Film-making Overview

On this page, I want to share just what goes into making a short video or film about fat biking or cycling, looking at what equipment is required, how to actually record footage out in the field or on location and finally editing your video and posting online. So, let’s get started. I’ll only be looking at things very briefly here, as I’ll be covered each of the different stages later in separate articles.

Right, the first thing you will require, obviously, is a camera. And I’ll start by saying that anything will do at this stage, be it a smart phone, action camera such as the GoPro, a stills camera such as an SLR with video capability or even a dedicated video camera, it matters not. I tend to use both a GoPro and a dedicated Panasonic camcorder.

Next, you will need to unsure your batteries are fully charged (and a few spares will do no harm), enough storage capacity for your footage (I find 5 – 10 Gb is plenty) and some means of supporting the camera, for examples a mini tripod, though this does limit where you can place the camera, a proper medium-sized tripod is much better.

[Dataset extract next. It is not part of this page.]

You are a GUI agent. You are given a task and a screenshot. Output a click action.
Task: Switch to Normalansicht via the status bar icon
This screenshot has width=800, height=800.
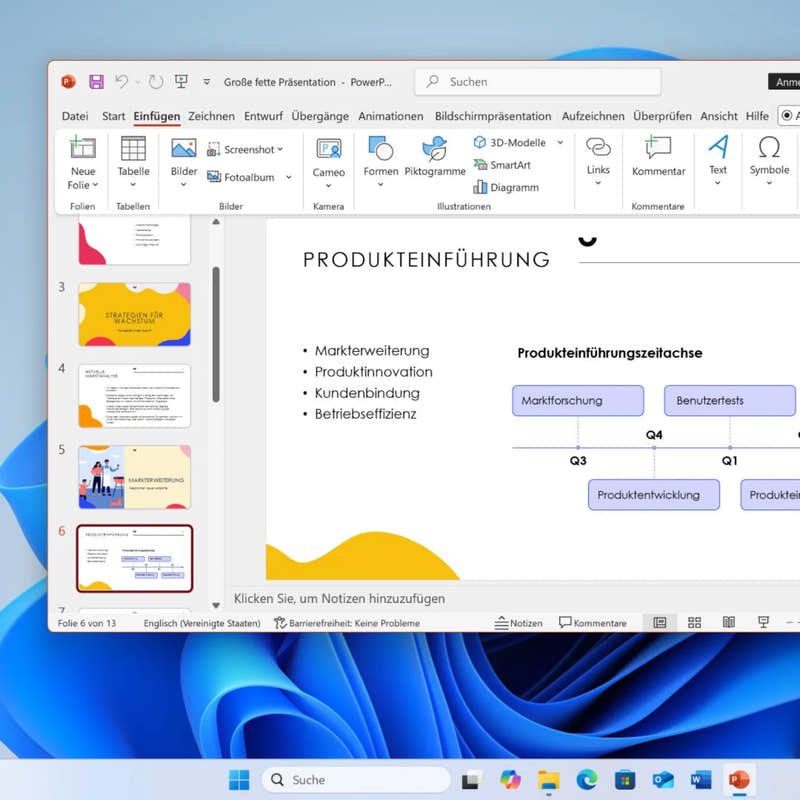[659, 622]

Next, what goes into making a short video about cycling? Personally, I do my own thing. The right way is to plan your shoot, perhaps scouting the location first, making a storyboard of the scenes you want to record, and so on. Lots of planning. Having said that I do preferring the times around dawn or dusk when the light conditions are far more interesting. My way is just to essentially make it up as I go along, trying to think creatively with what I come across on location. I ride the route, see an interesting scene, shoot it, ride some more and repeat. Works for me but you can decide what you want to do.

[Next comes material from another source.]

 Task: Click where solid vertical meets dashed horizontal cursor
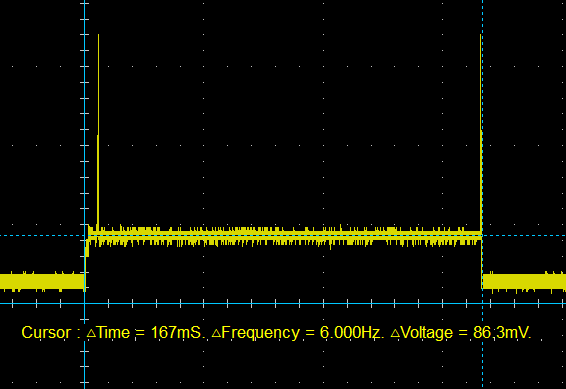[x=84, y=236]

Now, a short, say 5-minute-long video, is usually comprised of a series of short clips all edited and joined together and that what we need to do here. You can simply mount your camera on the bike handlebars, or use a chest mount, and record a single long clip. However, that may not be very interesting to viewers and it’s much better to record a wide variety of different scenes to add interest, along with a few video “stills” of the location you are shooting.

From experience, even a 3 to 5-minute video, will have as many as 100 or more short clips and this takes a lot of time and effort. For example, for each clip I might be riding along and see a good scene to record. I’ll stop the bike, get off and set up the camera. Then ride back a-ways, ride past the camera, do an about-turn and then ride back past the camera again (this goes me further clips to use, say, for the return part of a linear route). Next, get off the bike, pack up the camera and repeat. Believe me when I say this can be back-breaking work and very tiring!

As I mentioned above, the secret is to record as many different clips as you can. Try varying where you place the camera, perhaps low down on the ground or strapped to a tree branch or simply resting on a gate post. You might want to ride towards the camera, ride away from the camera or ride past the camera at right angles. Variety can also be achieved by having the camera close or distant from yourself. Recording some clips of the scenery also adds interest to your finished video. Be creative and use your imagination, it’s your video, so anything goes.

When you are finished recording and you are sitting at the computer, first thing to do is to download your footage, then make another copy of the raw clips and save them away as a backup, just in case you mess up your originals. For editing you will need some editing software and there are plenty of free packages available online. I use Open Shot Video Editor which is basic, simply to use and does everything I need.

To use the editing software, you usually create a new project, import all your raw footage and then drag a clip to the timeline. Each clip is then edited to leave only the footage you want, discarding the remainder. It’s then a case of repeating this with each clip. I usually order them in sequence with the ride, trying to add variety as I go and adding a few of the “still” clips I recorded on location. You can also add music the same way by dragging a track onto one of the other timelines and titles is you want. Finally, and usually after much mucking about, compile your clips into the finished video and you are ready for posting online.

I usually post on YouTube and will also create a link and page with a few words on my Blog. You can also post on your Facebook page if you have one as well as any bike forums you visit. I tend not to bother too much about publicising my work as I create them for myself and don’t care about how many views I get. For myself, it’s foremost about riding the bike, being creative when making the video and seeing the finished video.